The housing market is so crazy, a family is taking an interesting approach to finding a their home.

GREENSBORO, N.C. — Imagine you go to an open house. And there could be 50 cars. Yes, 5-0! Fifty cars in a line outside waiting to see that property. That's real according to real estate folks in Miami.

If that’s not enough to strike fear into a buyer, add in the bidding wars. “It's insane. It's just insane, that's the best word I can think of for it. I mean, we've seen tens of thousands, even $100,000 above list price,” said Latrice McFadden, a real estate agent in Durham.

Nationally, the average home value appreciation jumped 11.2% from April 2020 to April 2021.

How do buyers do it? So many aren’t, but a California family has been living out of a hotel and minivan for months looking for a new home in Tennessee and thinks they’ve come up with a way to land their next home.

 They're going door to door and handing out fliers to homeowners.

“It's all about momma guerilla marketing right now because there are not many homes on the market and they go fast, and we really do have a dream in our mind of something that we want, we want the front porch, a yard, and things like that," said homebuyer Kat Reue.

Kat is making it lucrative for her kids. Her daughter gets ten cents for every flier she puts on a porch.

Why is this happening? - Demand. While the Triad has seen a falling amount of available homes decrease over the past five years, inventory fell off the table at the beginning of the pandemic, Keller Williams' Jason Coleman said. Coleman saw a majority of people take their homes off the market for fear of job loss or financial uncertainty during the spring of 2021.

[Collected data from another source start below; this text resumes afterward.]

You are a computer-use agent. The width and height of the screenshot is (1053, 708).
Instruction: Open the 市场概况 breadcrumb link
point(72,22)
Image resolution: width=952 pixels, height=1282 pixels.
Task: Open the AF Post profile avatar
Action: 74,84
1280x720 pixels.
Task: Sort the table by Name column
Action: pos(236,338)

This caused a restriction on the supply of homes, but many realtors believed the housing market would reset as time went along. Many did not account for what Coleman described as "the work-from-home" effect the Triad has experienced. 

During the pandemic, people from high cost-of-living states like California and the northeast began searching for more affordable places to live as technology allowed them to work and live in different states, Coleman said. Demand for available homes skyrocketed, driving the price of homes through the roof.

Coleman said the sudden, massive appreciation then attracted real estate investors to the area, keen to cash in on the Triad's 'appreciation market.' This left local buyers competing with more and more out-of-state buyers, further driving up home appreciation, creating a cycle.